The year also saw the demise of a pair of clinical mass spec pioneers, as proteomic diagnostic firms Integrated Diagnostics and Applied Proteomics both went out of business.

In July, Biodesix acquired Seattle-based Indi and its mass spec-based XL2 assay, which measures two plasma proteins to help physicians assess the likelihood that an indeterminate lung nodule detected via imaging is malignant. When the initial version of the XL2 test, called Xpresys Lung, launched in 2013, it was the first multiplexed protein assay on a LC-MS/MS system to come to market and, as such, something of a clinical mass spec landmark. The test never gained traction in the marketplace, however, with only around 2,000 sold over the course of three years.

That led Indi to develop a second-generation version of the test, the XL2 assay, which also used LC-MS/MS. The test received a positive coverage decision from Medicare contractor Noridian last year, but Indi exhausted its funding in the course of obtaining this coverage, leading to the decision to sell to Biodesix.

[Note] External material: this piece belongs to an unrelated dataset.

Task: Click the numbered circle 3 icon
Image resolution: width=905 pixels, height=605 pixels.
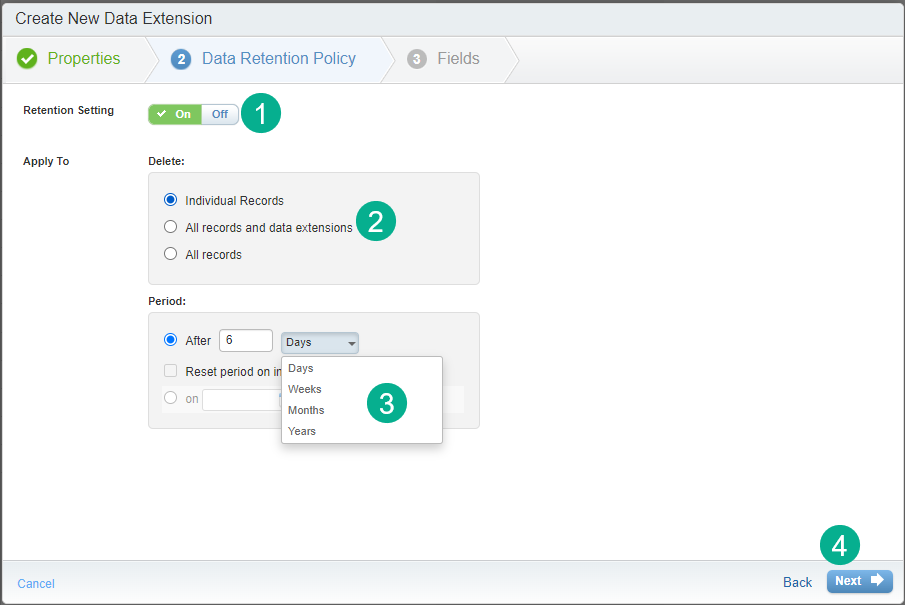Action: pyautogui.click(x=387, y=403)
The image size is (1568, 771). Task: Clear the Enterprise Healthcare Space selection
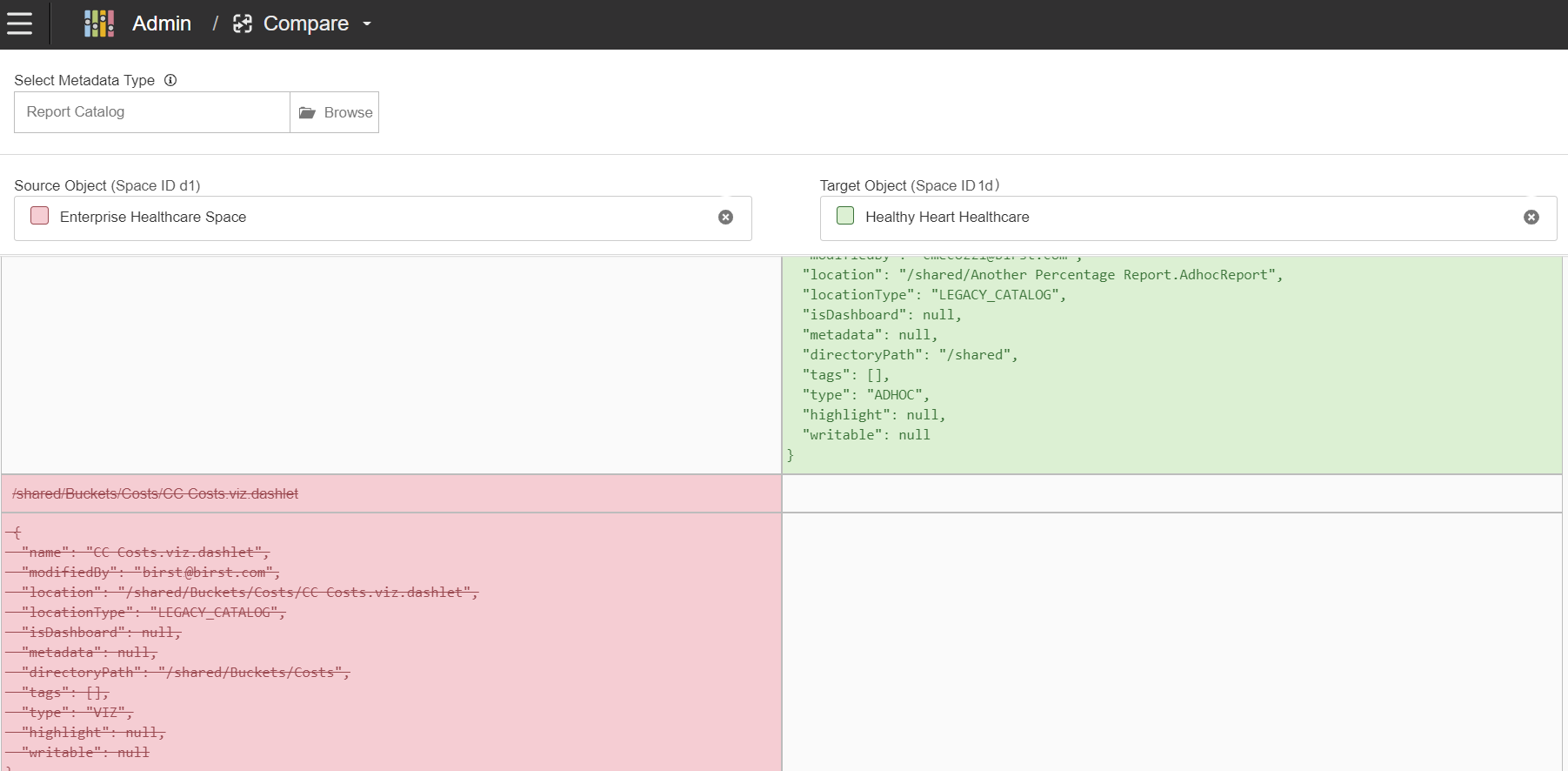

In January, startup DiscernDx purchased the assets of Applied Proteomics for $1.85 million. Backed by venture firm Khosla Ventures and led by Bruce Wilcox, Applied's former head scientist and leader of research and development, the new company plans to use Applied's mass spec technology for undisclosed clinical applications.

Launched in 2007 by David Agus, director of the University of Southern California's Center for Applied Molecular Medicine, and Danny Hillis, chairman and cofounder of technology firm Applied Minds, Applied built an LC-MS/MS discovery and validation platform that it used to develop its lead product, SimpliPro Colon, a proteomic test for colon cancer that it launched in 2015.

The test was never a commercial success, but, as Khosla principal and DiscernDx board member Alex Morgan described it, in the process of developing it, the company created "a very robust [mass spec proteomics] pipeline, both in hardware and software."

"One of the challenges [to mass spec proteomics] has been in a lot of these operational efficiencies and consistency and getting robust data both out of your physical system and your informatics pipeline," he said. "Those are important [challenges] that the company did a very good job at solving."